We call a principle a function that takes $n$ Boolean values as input and outputs one Boolean value, i.e., a mapping $\{0, 1\}^n \to \{0, 1\}$.

Strings that satisfy certain conditions are called Well-Formed Formulas (WFF). Each WFF corresponds to exactly one principle, called the formula’s truth table. Specifically:

• A propositional variable $P_i$ is a WFF. Its truth table always outputs the $i$-th input value it receives (the indices of the $n$ input values are $0, 1, \cdots, n - 1$).
• If $k$ strings $A_1, A_2, \cdots, A_k$ ($k \geq 1$) are all WFFs, then $(A_1 \land A_2 \land \cdots \land A_k)$ is also a WFF. When its truth table receives an input $I$, its output is the minimum of the outputs of the truth tables of $A_1, A_2, \cdots, A_k$ on input $I$.
• If $k$ strings $A_1, A_2, \cdots, A_k$ ($k \geq 1$) are all WFFs, then $(A_1 \lor A_2 \lor \cdots \lor A_k)$ is also a WFF. When its truth table receives an input $I$, its output is the maximum of the outputs of the truth tables of $A_1, A_2, \cdots, A_k$ on input $I$.
• If $A$ is a WFF, then $\lnot A$ is also a WFF. Suppose the truth table of $A$ outputs $x$ on input $I$, then the truth table of $\lnot A$ outputs $1 - x$ on input $I$.
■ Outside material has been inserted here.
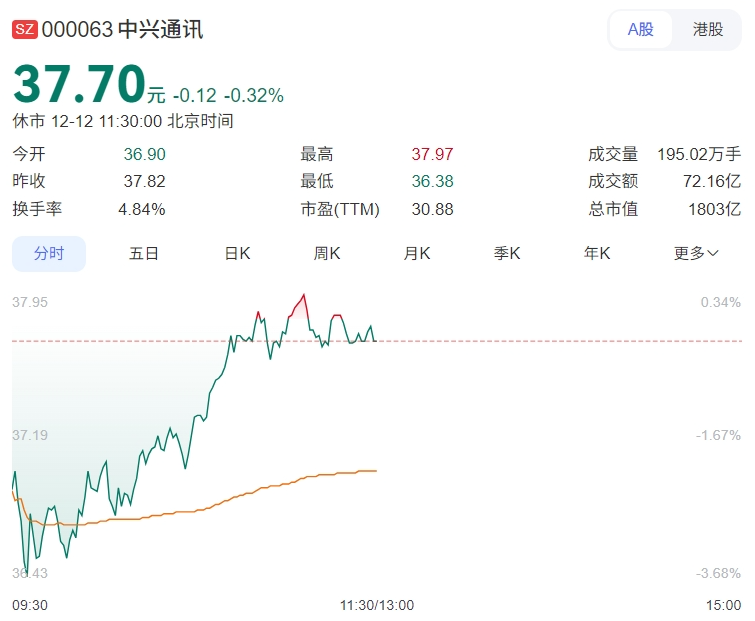Open the 季K quarterly chart tab
Image resolution: width=755 pixels, height=621 pixels.
(x=507, y=253)
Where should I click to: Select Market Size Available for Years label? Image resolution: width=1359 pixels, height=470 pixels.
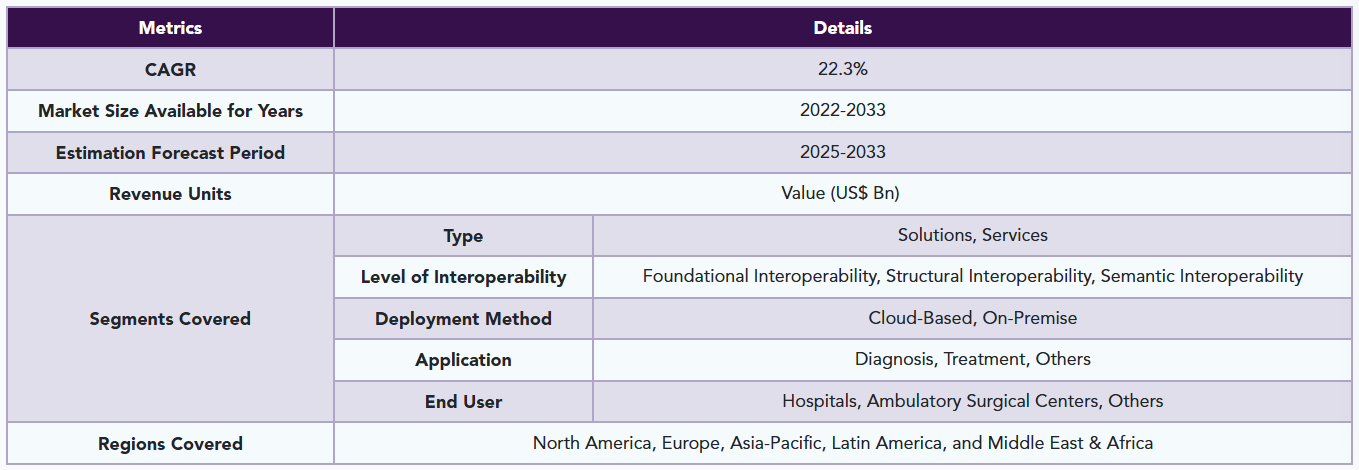pyautogui.click(x=170, y=111)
Define the size of a WFF as the number of $\land$ and $\lor$ it contains. Now, given a principle, find a WFF whose truth table equals that principle, and under this condition make the formula’s size as small as possible.

Input Format

This is an output-only problem. All testdata formula1.in to formula10.in are provided in the attached files.

The first line of the input contains an integer $n$.

The second line contains a string $a_{0 \sim 2^n - 1}$ of length $2^n$, describing the given principle: if for any $0 \leq i < n$, the $i$-th input value is $\left\lfloor\frac{x}{2^i}\right\rfloor \bmod 2$, then the output of the principle is $a_x$.

The third line contains $10$ scoring parameters; their specific use is described in “Hint”.

Output Format

For the given $10$ input files, you need to submit your output files formula1.out to formula10.out respectively.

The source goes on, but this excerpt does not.